Standard STIG Rule / Key	TTP Phase	Defensive Value
-k useradd / -k userdel	Establish Foothold	Creates local accounts, deploys backdoors, and deletes them within ~13 minutes. These rules log both ends of this rapid lifecycle.
-k execpriv (execve syscalls)	Binary Execution	Triggers when the actor executes unauthorized binaries (e.g., pg_update, vmp) with root privileges.
-k perm_mod (chmod, chown)	Weaponization	Actors use sed to inject code into startup scripts and then run chmod +x. This rule triggers the second the script is made executable.
-k privileged (sudo, su)	Credential Theft	BRICKSTEAL requires sudo to scrape memory and config files. This logs the original user ID even if they escalate to root.
-k modules (init_module)	Establish Persistence	Logs attempts to load malicious kernel modules or persistence drivers into the Photon OS.
-k shadow / -k passwd	Anti-Forensics	Logs any manual edits to the system's identity files used to create "trapdoor" root users.

Mapping of STIG rules

Activating Remote Logging for auditd

Step 1: Enable the Syslog Plugin

The Audit Dispatcher (audisp) should be configured to send events to the local syslog service so they can be forwarded via the VCSA remote syslog.

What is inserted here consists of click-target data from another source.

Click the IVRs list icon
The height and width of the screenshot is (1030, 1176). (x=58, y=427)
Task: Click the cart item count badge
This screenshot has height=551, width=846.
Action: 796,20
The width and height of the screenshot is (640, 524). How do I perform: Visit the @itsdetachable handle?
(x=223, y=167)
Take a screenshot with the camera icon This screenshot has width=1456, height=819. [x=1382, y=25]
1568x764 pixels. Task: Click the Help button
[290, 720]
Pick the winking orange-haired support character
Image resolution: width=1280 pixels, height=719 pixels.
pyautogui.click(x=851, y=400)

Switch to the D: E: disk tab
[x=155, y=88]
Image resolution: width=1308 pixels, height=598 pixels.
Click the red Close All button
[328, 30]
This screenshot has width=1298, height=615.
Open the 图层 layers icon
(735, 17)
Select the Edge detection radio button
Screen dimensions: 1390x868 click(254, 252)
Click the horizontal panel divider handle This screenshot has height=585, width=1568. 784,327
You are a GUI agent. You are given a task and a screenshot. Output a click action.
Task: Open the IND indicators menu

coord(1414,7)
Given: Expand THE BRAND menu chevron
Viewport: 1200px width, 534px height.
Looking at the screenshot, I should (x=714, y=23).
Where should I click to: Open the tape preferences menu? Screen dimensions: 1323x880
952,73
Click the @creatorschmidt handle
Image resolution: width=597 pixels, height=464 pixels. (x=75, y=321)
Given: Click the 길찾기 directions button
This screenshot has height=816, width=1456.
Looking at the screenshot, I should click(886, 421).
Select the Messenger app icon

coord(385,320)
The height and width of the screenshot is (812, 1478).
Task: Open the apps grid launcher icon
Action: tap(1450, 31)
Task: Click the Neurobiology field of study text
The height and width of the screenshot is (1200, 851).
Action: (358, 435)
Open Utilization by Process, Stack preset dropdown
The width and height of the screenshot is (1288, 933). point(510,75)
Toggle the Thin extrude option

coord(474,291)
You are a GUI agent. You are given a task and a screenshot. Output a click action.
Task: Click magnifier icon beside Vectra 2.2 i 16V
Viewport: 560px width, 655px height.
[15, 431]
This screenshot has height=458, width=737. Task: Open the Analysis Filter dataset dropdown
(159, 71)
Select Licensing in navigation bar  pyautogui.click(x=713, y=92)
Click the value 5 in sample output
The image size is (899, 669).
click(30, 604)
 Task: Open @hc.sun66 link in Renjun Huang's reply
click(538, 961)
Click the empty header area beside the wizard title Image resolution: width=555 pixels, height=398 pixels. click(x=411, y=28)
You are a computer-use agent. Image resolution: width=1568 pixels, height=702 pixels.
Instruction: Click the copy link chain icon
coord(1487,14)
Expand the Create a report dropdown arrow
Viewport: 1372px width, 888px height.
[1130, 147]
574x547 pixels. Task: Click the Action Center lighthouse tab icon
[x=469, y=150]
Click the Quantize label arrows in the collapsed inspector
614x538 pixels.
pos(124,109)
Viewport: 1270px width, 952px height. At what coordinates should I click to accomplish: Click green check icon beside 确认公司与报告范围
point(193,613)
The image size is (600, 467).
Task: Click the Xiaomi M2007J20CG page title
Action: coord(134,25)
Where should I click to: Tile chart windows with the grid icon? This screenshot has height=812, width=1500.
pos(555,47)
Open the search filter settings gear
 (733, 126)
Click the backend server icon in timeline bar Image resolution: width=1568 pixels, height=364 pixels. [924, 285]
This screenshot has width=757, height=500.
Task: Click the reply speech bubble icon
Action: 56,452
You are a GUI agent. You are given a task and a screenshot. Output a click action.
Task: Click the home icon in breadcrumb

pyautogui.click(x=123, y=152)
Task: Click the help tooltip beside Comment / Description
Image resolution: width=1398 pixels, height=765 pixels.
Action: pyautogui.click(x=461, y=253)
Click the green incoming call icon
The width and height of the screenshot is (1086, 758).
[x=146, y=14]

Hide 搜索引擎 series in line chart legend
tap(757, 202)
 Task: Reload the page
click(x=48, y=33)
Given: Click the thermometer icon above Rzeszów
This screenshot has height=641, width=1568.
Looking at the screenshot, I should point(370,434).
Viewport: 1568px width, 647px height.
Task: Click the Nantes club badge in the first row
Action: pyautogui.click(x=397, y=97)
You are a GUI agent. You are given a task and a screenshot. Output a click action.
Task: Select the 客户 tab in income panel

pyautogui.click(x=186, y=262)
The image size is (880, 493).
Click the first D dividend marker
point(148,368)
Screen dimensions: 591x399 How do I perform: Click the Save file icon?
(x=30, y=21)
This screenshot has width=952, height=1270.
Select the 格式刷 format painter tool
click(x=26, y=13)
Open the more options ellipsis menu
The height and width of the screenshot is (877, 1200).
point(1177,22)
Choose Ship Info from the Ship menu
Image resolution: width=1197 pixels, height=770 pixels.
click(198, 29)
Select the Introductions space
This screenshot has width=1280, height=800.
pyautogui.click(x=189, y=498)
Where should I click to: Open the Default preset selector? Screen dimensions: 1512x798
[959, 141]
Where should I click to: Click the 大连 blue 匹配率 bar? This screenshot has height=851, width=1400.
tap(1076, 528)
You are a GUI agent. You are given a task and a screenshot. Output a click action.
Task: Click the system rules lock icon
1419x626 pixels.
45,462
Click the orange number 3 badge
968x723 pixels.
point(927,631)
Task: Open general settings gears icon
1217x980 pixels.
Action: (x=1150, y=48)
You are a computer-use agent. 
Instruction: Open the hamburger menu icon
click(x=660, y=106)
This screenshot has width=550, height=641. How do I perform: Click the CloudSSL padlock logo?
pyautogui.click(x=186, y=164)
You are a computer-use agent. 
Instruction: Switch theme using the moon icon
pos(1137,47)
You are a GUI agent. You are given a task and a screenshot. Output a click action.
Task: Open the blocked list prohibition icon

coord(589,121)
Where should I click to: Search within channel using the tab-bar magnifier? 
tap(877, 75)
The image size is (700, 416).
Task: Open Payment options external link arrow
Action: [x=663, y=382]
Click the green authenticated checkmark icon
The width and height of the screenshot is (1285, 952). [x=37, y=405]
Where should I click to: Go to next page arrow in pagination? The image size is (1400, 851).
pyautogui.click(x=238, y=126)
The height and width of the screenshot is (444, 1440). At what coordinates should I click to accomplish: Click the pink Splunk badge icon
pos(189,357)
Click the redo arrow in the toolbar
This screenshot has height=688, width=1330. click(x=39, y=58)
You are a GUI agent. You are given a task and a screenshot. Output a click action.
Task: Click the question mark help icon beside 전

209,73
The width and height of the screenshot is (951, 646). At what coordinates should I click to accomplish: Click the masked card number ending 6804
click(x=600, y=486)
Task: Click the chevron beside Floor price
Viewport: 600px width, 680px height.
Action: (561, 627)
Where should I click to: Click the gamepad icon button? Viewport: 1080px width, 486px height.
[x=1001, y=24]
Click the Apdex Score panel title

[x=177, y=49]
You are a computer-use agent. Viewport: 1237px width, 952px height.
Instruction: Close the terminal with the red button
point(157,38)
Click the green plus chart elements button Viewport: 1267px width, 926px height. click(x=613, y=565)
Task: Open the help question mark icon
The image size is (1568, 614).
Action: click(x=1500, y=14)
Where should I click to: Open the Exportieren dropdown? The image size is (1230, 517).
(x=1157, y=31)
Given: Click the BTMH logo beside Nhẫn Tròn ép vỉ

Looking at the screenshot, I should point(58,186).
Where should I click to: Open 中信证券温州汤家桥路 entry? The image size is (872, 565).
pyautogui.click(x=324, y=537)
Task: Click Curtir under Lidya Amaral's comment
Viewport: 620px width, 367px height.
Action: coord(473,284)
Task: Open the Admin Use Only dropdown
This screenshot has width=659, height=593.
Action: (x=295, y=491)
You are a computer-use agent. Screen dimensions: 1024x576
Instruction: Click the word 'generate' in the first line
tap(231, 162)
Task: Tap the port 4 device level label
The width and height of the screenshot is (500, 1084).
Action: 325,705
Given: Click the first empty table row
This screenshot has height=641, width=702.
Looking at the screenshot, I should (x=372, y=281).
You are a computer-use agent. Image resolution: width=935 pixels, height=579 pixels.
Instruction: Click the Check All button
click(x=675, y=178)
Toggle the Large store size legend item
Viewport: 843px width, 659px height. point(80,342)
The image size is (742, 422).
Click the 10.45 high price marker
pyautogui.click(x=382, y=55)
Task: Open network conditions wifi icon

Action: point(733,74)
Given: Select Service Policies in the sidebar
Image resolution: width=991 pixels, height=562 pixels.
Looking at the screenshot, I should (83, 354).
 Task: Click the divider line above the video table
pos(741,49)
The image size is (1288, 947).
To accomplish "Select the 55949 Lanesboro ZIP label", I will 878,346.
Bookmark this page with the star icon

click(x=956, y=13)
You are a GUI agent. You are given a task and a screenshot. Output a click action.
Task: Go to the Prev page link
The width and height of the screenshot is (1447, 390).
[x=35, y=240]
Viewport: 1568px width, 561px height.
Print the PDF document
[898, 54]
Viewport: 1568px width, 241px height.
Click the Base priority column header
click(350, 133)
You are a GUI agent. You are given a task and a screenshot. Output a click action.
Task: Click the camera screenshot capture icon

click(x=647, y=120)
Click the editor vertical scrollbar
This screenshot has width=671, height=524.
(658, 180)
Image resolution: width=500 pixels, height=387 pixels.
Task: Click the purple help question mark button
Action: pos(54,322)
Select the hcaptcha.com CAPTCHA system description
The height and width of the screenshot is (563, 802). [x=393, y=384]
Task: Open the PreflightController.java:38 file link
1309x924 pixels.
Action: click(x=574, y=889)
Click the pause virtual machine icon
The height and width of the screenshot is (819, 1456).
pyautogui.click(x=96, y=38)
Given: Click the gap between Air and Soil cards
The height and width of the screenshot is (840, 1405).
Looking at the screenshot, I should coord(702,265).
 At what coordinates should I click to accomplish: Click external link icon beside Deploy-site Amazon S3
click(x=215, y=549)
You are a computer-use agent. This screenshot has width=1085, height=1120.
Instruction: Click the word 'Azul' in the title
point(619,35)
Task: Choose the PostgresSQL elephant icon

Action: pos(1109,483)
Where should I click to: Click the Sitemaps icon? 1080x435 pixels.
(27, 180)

# Use sed to change the status from 'no' to 'yes'
sed -i 's/^active = no/active = yes/' /etc/audisp/plugins.d/syslog.conf

# Verify the change
grep "^active" /etc/audisp/plugins.d/syslog.conf

Step 2: Restart the Audit Daemon

You should reload the service to initialize the dispatcher and the syslog bridge:

kill -HUP $(pidof auditd)

Step 3: Verify the Bridge Is Operational

Check the local system messages to ensure the plugin has started successfully:

grep "audisp-syslog" /var/log/messages

You should see a message indicating the plugin has initialized or started.

Step 4: Confirm Logs Are Forwarded

journalctl -f | grep audit

You should see events with msg=audit prefix.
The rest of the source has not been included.